Description of the task: Echo the data below verbatim, starting with the line that contains "Select the Total Requests overview card" and continuing through the line that contains "coord(93,121)". Leave the pictures out of your output.

Given information:
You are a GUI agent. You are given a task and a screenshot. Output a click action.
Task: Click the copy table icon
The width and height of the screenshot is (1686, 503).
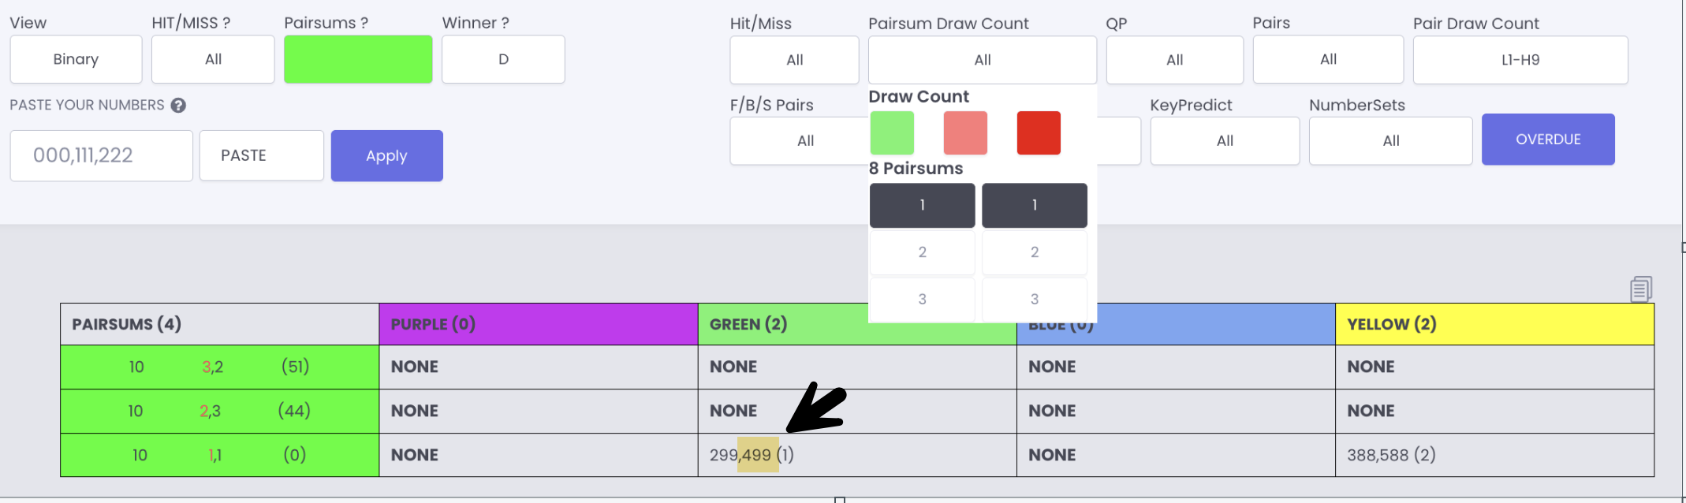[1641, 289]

--

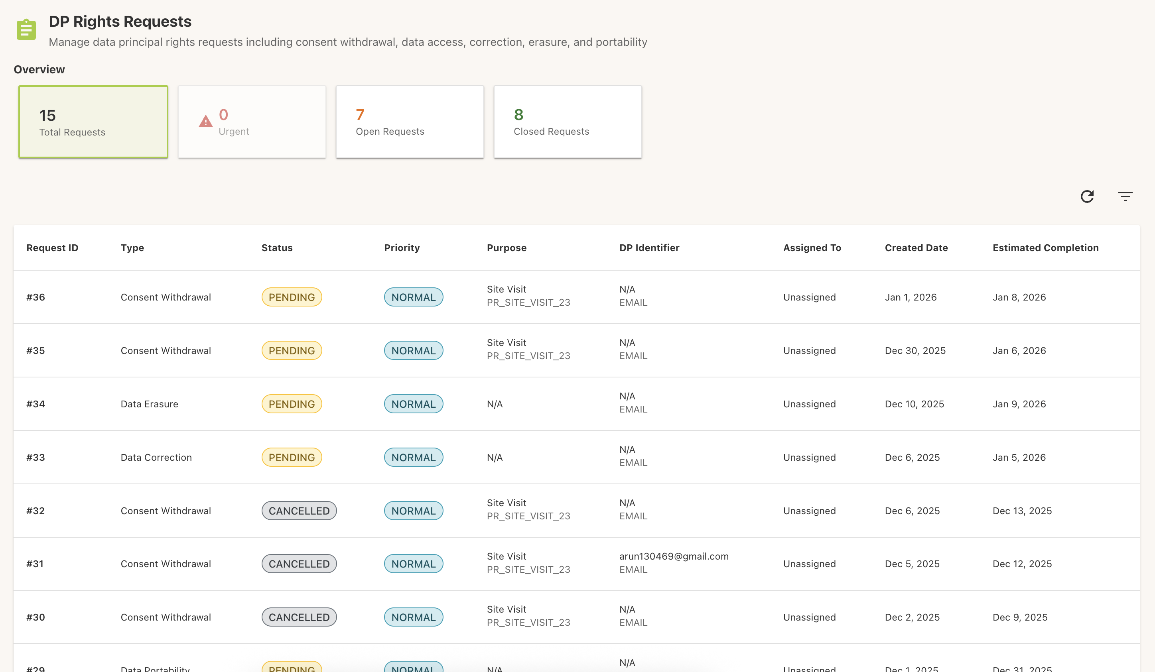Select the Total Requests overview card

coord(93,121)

Answer for this exercise:
Select the Total Requests overview card

coord(93,121)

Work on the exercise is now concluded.